_What is being asked_:
List every line below that contains the string "pixels", copying each such line in full. Case counts.

_Records shown_:
####################
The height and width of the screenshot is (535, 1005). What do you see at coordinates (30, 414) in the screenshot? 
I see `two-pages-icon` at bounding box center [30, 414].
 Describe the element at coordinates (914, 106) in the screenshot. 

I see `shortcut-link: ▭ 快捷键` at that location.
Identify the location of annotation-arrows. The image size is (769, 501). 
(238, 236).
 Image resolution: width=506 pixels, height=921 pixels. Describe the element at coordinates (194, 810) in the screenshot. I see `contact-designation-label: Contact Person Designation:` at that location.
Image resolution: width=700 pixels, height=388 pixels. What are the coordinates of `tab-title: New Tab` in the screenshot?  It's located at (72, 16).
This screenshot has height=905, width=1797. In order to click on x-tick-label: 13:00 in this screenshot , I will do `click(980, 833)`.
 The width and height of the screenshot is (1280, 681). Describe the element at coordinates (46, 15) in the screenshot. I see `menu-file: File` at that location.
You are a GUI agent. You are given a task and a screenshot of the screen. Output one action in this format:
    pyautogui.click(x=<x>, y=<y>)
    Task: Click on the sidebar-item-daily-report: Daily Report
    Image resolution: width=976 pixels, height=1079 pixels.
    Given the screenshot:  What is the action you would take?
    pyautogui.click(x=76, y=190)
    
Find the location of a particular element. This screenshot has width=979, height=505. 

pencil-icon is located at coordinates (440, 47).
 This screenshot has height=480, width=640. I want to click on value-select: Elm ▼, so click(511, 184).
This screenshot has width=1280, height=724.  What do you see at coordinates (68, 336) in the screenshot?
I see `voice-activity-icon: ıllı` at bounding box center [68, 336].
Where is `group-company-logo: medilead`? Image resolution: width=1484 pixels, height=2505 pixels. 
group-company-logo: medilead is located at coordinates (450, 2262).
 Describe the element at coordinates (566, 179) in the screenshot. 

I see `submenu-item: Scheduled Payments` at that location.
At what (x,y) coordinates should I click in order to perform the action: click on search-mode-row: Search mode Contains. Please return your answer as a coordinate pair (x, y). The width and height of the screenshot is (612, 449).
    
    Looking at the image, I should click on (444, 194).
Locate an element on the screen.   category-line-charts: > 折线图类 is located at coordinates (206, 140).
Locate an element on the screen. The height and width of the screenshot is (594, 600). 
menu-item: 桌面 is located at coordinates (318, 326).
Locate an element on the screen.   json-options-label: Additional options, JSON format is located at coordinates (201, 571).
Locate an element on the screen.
####################
_Output of the task_:
 Image resolution: width=506 pixels, height=921 pixels. Describe the element at coordinates (194, 810) in the screenshot. I see `contact-designation-label: Contact Person Designation:` at that location.
Image resolution: width=700 pixels, height=388 pixels. What are the coordinates of `tab-title: New Tab` in the screenshot?  It's located at (72, 16).
    Image resolution: width=976 pixels, height=1079 pixels.
Where is `group-company-logo: medilead`? Image resolution: width=1484 pixels, height=2505 pixels. 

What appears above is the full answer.